In midsummer 1767 Mrs Clifford returned to London and sought out her step-daughter in Fetter Lane. She was turned from the door, John Brownrigg telling her that Mary did not want to see her. The real reason was that he and his mother had beat Mary into insensibility. However, before we condemn Georgian London as a hell-hole without mercy, we see the testimony of William Clipson, apprentice baker to Mr Deacon next door. Clipson was upstairs in his master's house and happened to look into the Brownrigg's yard. There he saw Mary Clifford, lying in the filth with the Brownrigg's pig, and crawled out of a sky-light in order to get a proper look at her.
'I spoke to her two or three times, but could get no answer; I tossed down two or three pieces of mortar, and the third piece fell upon her head; then she looked up in my face, I saw her eyes black, and her face very much swelled;...I went down and told my mistress what I had seen, and what a shocking condition the girl was in; then a watchmaker's wife, that lives opposite to us, went and found out the girl's mother-in-law (he means step-mother), and she came to our house; we told her what I had seen, and what a condition the girl was in; she cried...'
The parish overseers and a Constable were called to the house. The Brownriggs denied the girl was within the house, but the neighbours, Mrs Clifford refused to leave until she was produced. In the end, James Brownrigg was threatened with Newgate, and they produced both Mitchell, and Mary Clifford. Mrs Clifford was distressed by the state of her step-daughter.
'She was in a sad condition indeed, her face was swelled as big as two, her mouth was so swelled she could not shut it, and she was cut all under her throat, as if it had been with a cane, she could not speak; all her shoulders had sores all in one....I suppose they were cut by whips or sticks...her head was cut, she had a great many wounds upon it, and cuts all about her back and her legs; when I pulled her shoes and stockings off at the workhouse, I found her legs cut cross and cross, as if done with a thin end of a whip, and her back worse than her legs, and a very bad wound upon one of her hips.'
Mary Clifford died later that day. Elizabeth Brownrigg was found guilty and hanged at Tyburn the Monday following her trial. James and John Brownrigg spent six months in Newgate and were bound over for seven years. Such was the public approbation for John Brownrigg that he shortened his name to Brown and moved further west, somewhere near Oxford Circus.
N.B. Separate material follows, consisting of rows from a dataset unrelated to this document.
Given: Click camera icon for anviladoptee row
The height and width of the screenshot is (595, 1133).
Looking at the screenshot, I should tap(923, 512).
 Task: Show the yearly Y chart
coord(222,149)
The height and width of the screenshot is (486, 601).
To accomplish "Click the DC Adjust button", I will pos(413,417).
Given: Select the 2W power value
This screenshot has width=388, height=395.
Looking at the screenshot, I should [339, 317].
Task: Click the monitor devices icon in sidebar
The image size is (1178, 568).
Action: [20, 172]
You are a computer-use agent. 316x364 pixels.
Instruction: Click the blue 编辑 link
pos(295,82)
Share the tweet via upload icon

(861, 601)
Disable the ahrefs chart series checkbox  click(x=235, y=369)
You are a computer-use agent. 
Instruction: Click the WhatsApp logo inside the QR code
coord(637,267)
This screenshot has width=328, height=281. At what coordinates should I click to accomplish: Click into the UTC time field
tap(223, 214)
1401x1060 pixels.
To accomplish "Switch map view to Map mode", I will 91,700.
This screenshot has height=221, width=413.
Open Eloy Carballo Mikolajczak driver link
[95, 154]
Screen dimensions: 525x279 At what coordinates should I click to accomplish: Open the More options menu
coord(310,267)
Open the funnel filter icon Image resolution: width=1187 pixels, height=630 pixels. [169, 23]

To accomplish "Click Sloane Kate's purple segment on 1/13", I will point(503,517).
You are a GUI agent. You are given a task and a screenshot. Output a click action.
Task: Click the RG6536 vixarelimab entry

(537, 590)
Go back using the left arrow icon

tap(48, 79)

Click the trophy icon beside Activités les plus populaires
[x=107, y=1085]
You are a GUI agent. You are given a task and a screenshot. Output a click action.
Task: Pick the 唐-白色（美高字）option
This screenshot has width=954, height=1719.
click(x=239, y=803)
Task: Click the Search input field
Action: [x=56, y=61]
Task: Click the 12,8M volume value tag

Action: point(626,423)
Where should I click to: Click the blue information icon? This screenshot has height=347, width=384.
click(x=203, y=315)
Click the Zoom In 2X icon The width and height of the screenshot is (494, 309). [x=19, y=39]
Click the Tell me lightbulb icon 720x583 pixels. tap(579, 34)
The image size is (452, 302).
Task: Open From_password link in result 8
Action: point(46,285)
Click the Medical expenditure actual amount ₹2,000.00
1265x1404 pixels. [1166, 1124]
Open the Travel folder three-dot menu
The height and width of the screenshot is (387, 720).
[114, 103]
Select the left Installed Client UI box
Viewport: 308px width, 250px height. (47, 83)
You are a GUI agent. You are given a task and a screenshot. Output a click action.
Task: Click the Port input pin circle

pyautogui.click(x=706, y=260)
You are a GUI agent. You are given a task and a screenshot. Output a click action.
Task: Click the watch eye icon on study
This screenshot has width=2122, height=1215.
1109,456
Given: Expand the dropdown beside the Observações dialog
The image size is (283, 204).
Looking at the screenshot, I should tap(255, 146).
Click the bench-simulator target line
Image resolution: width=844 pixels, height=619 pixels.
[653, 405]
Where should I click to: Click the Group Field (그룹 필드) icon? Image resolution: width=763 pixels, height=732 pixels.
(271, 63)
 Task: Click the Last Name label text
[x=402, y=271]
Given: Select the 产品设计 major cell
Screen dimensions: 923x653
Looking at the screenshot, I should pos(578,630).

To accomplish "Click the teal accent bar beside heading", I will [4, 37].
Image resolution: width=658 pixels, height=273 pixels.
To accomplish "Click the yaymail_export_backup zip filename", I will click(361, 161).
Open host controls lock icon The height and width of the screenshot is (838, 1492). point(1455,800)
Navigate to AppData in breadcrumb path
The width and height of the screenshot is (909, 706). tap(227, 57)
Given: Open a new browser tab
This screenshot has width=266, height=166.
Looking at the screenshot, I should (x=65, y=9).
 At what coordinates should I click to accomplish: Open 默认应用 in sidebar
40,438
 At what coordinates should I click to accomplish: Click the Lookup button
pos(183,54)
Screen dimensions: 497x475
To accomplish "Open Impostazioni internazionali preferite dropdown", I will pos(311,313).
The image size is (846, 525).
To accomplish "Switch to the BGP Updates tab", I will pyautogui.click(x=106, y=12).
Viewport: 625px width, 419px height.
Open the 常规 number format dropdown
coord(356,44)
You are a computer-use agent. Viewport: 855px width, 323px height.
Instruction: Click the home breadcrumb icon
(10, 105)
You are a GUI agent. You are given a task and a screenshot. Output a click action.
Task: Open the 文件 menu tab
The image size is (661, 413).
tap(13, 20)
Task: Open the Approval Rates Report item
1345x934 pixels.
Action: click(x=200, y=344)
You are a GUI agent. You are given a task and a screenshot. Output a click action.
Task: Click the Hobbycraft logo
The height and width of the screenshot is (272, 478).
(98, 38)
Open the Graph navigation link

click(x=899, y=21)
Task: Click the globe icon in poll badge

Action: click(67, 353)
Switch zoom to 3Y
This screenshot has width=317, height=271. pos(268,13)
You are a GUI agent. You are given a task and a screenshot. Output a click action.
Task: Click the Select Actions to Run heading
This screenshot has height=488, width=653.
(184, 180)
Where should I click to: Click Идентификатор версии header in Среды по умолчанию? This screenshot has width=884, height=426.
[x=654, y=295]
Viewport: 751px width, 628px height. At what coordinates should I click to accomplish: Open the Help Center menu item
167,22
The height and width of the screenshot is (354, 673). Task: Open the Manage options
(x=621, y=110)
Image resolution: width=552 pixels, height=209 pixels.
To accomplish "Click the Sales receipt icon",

The feral desperation of abject poverty is nowhere more depressing, and well-illustrated than in Georgian London, nor the cruelties it allowed those who came to be in a position to mete them out. It also draws a clear distinction between people who mistreated children because of their own poor state, and people who abused children because it was in their nature to do so. Such niceties of distinction are still with us today. Tyburn is not.